Post-mortem findings — reviewed and reinterpreted

Last updated

Prosecution claim

In several cases, post-mortem findings were cited as supporting specific mechanisms of harm — liver injury, gastric over-distension, skin patterns consistent with air embolism.

Counter-evidence

The Panel's case-by-case review concludes that in every case, post-mortem findings are explicable without deliberate harm. Liver findings in the case of Child O, for example, are consistent with cardiopulmonary resuscitation effort — vigorous chest compressions routinely produce hepatic injury in neonates. Gastric findings are explicable by the routine use of CPAP and bag-mask ventilation. No finding unique to deliberate harm was identified.

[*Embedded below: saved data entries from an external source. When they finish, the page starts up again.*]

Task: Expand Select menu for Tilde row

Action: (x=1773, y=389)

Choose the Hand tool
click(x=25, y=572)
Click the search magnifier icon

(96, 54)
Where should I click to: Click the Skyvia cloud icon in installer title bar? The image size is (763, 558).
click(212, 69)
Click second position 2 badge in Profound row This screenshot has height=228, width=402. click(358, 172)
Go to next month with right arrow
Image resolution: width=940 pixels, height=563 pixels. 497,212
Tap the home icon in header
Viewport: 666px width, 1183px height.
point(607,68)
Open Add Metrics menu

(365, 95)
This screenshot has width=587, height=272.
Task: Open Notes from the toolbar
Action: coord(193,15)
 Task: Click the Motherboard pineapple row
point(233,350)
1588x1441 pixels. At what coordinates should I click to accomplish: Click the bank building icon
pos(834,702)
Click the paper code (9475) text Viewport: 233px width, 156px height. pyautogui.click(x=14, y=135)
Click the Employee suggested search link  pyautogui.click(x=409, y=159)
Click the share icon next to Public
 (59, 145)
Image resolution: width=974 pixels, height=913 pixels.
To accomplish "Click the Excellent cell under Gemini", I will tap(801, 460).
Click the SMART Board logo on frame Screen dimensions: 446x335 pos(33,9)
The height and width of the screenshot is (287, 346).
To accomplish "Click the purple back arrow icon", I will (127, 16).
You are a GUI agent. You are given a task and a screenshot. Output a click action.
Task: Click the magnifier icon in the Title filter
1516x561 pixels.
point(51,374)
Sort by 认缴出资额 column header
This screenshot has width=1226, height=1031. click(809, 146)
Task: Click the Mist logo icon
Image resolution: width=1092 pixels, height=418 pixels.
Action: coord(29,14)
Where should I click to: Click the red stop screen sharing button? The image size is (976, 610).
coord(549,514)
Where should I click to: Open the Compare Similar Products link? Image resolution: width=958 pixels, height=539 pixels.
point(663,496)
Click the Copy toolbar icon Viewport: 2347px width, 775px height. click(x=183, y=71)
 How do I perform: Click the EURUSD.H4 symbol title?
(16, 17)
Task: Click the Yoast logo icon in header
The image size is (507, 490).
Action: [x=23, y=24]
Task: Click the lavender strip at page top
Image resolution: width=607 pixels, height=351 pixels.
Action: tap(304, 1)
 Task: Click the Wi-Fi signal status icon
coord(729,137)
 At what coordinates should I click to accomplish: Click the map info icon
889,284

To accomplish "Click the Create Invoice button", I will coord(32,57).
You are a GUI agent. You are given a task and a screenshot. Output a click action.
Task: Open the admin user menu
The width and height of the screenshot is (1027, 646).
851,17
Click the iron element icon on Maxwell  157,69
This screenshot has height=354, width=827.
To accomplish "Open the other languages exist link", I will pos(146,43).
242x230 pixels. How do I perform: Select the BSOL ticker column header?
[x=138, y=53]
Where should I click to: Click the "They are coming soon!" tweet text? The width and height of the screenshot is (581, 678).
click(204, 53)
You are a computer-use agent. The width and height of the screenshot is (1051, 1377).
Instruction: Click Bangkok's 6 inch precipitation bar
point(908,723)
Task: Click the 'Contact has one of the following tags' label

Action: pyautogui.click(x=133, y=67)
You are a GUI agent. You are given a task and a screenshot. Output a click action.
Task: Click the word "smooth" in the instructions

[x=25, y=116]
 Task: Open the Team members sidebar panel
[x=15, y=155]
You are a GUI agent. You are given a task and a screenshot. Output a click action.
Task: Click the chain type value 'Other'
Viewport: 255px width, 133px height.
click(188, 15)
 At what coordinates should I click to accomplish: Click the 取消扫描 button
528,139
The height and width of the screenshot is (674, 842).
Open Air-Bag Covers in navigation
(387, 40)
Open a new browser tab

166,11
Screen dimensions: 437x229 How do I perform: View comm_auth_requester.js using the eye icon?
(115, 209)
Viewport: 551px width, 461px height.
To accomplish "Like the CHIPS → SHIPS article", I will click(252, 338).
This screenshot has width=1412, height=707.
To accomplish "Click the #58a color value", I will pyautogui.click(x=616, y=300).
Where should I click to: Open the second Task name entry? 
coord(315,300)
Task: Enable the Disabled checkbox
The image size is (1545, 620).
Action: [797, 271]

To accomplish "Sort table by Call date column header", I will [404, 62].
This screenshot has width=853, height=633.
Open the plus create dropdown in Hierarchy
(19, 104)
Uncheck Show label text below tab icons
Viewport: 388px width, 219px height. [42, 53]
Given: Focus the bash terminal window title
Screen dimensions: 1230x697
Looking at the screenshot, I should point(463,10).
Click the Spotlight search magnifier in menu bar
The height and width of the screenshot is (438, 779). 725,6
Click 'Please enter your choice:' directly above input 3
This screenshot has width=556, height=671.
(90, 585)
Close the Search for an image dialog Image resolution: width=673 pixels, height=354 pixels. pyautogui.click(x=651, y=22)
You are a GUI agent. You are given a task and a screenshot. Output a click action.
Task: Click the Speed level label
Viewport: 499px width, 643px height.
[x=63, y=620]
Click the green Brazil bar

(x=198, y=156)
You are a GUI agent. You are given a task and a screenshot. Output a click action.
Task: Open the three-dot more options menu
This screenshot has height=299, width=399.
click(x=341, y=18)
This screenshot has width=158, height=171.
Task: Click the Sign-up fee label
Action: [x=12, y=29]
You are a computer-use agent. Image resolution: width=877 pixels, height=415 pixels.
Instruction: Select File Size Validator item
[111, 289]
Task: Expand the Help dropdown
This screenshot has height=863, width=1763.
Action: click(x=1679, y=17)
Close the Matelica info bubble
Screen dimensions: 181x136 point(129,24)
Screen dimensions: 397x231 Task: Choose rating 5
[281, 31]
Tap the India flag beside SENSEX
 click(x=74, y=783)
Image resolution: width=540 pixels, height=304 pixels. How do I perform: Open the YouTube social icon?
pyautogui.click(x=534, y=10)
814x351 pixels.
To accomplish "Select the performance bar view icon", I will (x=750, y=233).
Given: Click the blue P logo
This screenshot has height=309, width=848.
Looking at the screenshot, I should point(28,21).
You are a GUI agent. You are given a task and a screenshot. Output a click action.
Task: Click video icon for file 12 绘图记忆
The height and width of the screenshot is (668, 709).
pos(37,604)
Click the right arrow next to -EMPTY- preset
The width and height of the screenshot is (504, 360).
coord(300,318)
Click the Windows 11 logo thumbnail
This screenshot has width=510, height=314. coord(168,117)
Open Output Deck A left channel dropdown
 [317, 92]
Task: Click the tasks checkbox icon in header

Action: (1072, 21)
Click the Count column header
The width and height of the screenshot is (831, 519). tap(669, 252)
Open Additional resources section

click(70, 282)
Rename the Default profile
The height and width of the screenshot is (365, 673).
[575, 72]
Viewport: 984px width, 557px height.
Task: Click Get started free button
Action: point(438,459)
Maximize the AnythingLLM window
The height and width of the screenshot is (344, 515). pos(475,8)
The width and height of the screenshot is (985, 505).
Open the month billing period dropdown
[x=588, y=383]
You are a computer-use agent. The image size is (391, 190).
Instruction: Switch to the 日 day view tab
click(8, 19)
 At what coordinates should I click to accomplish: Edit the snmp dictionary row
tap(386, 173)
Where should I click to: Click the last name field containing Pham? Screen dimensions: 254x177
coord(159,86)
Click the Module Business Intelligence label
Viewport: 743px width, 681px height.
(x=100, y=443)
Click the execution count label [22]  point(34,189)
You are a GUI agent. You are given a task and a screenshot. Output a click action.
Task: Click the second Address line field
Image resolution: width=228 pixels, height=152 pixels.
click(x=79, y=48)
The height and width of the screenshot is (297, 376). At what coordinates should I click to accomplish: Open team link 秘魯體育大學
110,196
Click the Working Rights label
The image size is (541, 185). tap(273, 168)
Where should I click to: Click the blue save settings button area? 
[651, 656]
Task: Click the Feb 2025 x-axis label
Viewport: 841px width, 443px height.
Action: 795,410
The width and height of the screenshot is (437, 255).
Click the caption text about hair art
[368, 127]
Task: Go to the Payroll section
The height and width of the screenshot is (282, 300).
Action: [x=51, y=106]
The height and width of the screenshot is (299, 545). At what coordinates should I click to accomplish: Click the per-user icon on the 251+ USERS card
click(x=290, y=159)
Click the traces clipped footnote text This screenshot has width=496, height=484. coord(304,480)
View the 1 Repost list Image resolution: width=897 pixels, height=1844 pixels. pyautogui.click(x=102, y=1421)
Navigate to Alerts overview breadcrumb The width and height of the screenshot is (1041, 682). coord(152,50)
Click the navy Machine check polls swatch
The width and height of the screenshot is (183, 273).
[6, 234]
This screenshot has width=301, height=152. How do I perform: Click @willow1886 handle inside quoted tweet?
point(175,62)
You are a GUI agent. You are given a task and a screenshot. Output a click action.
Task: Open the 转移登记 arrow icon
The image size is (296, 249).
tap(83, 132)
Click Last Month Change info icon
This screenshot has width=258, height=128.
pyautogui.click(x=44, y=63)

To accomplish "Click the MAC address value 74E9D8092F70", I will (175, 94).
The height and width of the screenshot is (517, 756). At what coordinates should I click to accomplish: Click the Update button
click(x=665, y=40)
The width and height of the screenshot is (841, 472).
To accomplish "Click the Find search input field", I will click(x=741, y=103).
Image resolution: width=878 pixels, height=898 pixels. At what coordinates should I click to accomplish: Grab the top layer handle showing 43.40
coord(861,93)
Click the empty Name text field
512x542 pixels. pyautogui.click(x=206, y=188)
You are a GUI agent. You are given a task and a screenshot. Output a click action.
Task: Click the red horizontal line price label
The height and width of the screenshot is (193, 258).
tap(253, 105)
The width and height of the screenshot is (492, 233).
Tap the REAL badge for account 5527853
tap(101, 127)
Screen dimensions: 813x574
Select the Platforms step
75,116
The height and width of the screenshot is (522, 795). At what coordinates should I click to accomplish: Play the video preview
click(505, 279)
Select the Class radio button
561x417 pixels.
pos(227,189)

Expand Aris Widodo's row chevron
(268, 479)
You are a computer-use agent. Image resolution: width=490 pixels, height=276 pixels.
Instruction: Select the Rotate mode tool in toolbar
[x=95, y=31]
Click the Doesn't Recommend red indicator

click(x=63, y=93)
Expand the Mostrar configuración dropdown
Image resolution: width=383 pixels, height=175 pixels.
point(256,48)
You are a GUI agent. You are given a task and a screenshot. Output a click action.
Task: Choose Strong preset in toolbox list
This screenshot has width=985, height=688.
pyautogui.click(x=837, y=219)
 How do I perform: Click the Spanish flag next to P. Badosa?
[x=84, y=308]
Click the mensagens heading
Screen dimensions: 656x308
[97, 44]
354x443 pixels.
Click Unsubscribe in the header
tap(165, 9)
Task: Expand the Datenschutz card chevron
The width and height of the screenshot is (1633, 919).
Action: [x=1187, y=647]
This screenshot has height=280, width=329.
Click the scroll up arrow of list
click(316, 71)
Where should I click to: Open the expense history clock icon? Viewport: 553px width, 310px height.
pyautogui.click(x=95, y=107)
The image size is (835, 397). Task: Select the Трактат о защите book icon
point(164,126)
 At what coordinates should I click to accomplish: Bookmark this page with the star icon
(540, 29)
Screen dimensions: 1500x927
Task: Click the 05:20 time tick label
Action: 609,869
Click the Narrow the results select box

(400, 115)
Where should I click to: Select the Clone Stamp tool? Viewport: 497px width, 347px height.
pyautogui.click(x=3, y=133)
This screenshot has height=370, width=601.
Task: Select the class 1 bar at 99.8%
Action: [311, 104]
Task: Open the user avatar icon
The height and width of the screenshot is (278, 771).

No post-mortem finding in any indicted case is unique to, or even highly specific for, deliberate harm.

What the jury heard

Post-mortem findings were presented as corroborating the Crown's mechanism of harm, case by case.

What the Panel says

The Panel's line-by-line review concludes every finding is compatible with natural causes or standard resuscitation effort. CPR-related hepatic injury is well described in neonatal practice.

What independent experts add

  • Neonatal pathologists emphasise that CPR on a very small baby commonly produces findings that lay observers misread as trauma.
  • Gastric over-distension is routine with bag-mask ventilation and CPAP.